──────── Data to examine ────────

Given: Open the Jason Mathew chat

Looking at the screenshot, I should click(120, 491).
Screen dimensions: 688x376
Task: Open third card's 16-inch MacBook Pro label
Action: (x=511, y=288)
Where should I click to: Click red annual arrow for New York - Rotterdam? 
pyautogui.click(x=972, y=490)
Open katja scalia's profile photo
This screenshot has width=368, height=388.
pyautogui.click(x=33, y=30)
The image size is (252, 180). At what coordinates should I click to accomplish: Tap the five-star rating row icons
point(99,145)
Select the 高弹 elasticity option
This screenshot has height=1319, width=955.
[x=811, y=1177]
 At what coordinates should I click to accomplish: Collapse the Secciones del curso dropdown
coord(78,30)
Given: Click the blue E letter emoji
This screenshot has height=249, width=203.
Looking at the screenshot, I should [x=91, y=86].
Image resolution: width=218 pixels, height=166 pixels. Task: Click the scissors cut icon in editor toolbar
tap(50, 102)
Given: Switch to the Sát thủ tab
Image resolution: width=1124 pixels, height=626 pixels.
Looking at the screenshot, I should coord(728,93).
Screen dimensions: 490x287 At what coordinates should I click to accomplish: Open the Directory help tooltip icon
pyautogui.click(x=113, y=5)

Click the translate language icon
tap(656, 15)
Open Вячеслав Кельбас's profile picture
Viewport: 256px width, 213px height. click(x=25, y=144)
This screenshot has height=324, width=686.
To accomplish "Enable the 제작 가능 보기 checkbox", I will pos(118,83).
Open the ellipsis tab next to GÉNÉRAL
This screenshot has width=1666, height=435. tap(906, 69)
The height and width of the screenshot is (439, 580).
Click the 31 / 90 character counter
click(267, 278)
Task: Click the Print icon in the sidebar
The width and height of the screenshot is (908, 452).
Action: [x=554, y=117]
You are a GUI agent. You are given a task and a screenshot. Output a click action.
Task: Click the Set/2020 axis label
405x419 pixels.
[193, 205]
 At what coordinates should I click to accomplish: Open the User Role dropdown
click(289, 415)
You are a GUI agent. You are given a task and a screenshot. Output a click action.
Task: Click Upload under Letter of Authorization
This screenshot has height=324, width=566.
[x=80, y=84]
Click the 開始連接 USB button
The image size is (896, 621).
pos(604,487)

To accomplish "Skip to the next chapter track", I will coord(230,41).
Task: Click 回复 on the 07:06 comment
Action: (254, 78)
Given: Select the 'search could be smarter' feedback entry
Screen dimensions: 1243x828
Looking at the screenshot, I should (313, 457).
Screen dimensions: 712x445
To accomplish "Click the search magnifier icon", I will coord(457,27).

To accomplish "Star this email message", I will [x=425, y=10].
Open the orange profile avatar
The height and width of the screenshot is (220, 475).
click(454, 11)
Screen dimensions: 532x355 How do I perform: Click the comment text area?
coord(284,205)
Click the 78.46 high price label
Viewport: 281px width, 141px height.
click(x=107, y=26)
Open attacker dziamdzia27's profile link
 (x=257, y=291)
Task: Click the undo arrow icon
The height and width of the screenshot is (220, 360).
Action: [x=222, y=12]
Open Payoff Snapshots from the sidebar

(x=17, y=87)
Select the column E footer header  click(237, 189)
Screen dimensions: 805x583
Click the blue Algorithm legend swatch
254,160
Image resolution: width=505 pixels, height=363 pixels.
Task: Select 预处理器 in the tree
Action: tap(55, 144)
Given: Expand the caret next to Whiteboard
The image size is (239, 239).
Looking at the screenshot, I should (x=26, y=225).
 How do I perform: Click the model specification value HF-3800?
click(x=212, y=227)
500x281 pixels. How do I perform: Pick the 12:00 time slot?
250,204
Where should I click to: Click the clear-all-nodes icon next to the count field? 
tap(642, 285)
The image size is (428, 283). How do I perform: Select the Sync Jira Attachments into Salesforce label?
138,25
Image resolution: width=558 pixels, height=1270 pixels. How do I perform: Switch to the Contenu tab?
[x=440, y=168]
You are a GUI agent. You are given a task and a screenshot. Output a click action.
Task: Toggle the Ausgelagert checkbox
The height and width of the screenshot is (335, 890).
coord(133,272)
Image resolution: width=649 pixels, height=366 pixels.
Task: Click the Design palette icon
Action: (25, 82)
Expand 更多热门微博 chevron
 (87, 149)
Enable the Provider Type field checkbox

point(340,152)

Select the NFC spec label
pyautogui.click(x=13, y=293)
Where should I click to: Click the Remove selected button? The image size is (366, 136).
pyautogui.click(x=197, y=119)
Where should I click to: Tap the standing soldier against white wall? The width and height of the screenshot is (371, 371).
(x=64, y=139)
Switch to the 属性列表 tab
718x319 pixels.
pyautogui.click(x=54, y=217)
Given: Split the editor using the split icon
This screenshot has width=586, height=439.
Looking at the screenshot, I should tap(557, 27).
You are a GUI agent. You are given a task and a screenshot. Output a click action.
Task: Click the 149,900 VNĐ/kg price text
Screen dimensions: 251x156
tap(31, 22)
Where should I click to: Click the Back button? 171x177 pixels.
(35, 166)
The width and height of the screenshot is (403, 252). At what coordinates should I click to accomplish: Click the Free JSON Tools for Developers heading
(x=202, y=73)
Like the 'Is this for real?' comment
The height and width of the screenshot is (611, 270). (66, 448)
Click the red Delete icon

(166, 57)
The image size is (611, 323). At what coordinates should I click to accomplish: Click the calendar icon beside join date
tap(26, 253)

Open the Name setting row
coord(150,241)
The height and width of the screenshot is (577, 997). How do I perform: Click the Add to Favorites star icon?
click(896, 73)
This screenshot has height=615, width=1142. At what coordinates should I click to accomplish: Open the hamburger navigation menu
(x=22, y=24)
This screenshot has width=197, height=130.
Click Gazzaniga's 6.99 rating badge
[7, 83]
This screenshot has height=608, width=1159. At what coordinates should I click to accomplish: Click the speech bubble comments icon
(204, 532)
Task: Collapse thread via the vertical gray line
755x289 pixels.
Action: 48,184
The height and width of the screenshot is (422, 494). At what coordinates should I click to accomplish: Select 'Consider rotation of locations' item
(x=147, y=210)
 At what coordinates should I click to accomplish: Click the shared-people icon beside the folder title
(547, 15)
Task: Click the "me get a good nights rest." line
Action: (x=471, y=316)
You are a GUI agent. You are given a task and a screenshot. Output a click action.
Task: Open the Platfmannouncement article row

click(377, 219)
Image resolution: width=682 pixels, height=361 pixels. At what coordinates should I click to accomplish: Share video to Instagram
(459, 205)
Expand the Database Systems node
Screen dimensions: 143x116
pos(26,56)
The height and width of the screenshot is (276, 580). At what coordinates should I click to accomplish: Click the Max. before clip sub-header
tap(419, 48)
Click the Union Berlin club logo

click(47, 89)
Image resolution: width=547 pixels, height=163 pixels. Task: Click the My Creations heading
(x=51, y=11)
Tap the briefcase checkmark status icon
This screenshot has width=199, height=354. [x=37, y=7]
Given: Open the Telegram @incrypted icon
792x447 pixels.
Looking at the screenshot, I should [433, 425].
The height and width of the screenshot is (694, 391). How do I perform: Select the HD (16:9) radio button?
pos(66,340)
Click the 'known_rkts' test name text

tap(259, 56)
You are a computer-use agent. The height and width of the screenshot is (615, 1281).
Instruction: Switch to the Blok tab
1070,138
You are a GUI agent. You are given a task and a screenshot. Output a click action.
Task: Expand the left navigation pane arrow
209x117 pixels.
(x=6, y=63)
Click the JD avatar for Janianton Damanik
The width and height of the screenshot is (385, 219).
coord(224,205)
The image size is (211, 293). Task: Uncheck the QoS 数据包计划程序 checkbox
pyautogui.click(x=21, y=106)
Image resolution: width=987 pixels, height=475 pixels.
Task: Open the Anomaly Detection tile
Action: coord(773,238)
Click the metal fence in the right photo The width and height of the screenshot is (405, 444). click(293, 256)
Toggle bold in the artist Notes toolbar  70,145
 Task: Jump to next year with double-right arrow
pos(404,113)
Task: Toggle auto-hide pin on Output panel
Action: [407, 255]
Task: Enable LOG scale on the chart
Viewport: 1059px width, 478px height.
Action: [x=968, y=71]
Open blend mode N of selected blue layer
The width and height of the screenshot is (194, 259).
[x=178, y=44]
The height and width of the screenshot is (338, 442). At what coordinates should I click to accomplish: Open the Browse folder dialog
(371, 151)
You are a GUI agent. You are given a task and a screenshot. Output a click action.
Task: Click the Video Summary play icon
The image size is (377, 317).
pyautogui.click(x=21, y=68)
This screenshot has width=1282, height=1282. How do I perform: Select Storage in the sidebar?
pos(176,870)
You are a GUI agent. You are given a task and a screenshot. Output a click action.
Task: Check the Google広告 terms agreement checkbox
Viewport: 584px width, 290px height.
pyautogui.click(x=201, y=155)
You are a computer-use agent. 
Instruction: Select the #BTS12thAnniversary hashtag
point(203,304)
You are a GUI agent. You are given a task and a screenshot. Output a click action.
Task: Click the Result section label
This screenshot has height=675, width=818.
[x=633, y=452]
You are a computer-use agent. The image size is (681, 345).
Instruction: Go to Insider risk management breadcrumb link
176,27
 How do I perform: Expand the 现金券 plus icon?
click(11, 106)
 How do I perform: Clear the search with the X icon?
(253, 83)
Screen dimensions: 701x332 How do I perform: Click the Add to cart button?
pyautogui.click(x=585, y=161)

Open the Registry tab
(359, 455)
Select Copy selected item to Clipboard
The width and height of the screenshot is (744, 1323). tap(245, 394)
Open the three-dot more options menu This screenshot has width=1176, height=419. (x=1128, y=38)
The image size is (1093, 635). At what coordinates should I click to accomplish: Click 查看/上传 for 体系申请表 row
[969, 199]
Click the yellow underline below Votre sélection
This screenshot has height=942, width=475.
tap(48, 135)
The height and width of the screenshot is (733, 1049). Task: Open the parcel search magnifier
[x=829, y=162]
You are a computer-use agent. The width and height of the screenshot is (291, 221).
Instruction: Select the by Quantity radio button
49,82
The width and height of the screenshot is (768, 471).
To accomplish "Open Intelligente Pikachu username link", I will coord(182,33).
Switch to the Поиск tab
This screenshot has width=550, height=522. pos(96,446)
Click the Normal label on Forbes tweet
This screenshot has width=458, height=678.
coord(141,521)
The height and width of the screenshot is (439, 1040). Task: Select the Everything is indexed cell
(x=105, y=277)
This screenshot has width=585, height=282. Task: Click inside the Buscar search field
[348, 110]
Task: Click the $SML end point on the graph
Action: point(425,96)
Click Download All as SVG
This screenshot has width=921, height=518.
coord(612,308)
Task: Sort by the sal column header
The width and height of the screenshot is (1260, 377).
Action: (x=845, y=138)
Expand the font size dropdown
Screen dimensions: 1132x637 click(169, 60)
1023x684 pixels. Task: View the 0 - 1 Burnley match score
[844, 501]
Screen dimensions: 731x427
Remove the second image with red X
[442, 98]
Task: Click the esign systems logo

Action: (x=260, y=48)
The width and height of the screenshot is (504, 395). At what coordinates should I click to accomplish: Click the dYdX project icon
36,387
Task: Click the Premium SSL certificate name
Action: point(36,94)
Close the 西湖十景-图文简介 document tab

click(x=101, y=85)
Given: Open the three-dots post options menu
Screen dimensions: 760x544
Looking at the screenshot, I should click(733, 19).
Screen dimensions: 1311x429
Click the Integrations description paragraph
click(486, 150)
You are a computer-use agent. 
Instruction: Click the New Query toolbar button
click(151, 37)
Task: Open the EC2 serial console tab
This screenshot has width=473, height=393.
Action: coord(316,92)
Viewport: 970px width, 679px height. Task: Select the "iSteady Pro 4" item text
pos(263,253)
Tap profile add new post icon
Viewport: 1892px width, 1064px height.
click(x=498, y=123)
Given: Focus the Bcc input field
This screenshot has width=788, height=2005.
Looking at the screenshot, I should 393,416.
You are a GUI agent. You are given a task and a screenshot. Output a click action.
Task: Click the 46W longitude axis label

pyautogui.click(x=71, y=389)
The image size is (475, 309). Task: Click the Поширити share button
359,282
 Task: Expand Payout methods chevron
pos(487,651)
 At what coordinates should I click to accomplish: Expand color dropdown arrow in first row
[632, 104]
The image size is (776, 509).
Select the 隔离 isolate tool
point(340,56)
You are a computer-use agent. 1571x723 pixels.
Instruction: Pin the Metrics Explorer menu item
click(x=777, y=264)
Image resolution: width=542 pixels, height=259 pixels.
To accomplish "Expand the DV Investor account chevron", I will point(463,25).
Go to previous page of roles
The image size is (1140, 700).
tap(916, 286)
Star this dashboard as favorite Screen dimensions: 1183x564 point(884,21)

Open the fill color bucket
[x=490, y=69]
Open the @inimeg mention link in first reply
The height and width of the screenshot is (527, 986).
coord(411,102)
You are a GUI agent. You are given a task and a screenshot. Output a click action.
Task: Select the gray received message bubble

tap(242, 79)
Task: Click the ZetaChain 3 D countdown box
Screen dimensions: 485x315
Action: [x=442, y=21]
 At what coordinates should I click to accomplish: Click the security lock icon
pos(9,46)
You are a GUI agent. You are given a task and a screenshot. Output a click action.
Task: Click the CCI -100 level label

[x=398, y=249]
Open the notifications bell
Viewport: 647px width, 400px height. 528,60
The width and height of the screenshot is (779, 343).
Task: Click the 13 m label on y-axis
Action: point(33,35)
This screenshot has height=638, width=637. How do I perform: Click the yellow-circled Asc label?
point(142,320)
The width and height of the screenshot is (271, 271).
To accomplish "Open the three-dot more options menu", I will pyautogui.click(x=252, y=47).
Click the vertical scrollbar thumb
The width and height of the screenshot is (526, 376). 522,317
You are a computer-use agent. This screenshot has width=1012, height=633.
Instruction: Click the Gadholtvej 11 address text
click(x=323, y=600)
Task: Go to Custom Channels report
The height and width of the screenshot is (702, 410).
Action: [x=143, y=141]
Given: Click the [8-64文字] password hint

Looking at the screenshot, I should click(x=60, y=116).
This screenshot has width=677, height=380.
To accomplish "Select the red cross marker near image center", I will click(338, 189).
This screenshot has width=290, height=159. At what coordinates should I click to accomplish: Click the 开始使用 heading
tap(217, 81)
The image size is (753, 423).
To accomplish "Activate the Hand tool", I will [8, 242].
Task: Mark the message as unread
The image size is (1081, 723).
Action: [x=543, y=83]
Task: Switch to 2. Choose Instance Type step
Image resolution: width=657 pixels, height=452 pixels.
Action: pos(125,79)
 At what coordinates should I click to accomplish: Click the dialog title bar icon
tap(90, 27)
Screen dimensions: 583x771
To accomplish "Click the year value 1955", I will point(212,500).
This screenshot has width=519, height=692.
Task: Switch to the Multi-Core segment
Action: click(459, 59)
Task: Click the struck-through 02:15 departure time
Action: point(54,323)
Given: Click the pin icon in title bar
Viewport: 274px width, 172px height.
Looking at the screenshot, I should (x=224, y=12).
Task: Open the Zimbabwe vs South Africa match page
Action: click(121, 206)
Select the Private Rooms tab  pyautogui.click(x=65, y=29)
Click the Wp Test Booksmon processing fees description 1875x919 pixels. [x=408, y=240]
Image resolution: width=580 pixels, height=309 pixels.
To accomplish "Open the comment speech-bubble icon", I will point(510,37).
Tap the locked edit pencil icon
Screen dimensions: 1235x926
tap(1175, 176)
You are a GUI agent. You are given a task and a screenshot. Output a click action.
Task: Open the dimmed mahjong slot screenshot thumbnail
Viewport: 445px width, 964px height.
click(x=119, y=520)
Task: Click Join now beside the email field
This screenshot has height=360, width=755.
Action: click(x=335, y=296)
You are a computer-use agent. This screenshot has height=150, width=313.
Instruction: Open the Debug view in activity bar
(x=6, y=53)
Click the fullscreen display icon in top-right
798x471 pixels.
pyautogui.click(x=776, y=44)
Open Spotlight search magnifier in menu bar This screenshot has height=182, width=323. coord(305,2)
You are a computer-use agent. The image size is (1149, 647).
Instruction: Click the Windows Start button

────────

Try it —
Give the number of lines above that contain "column", and nothing more.

Exercise response —
2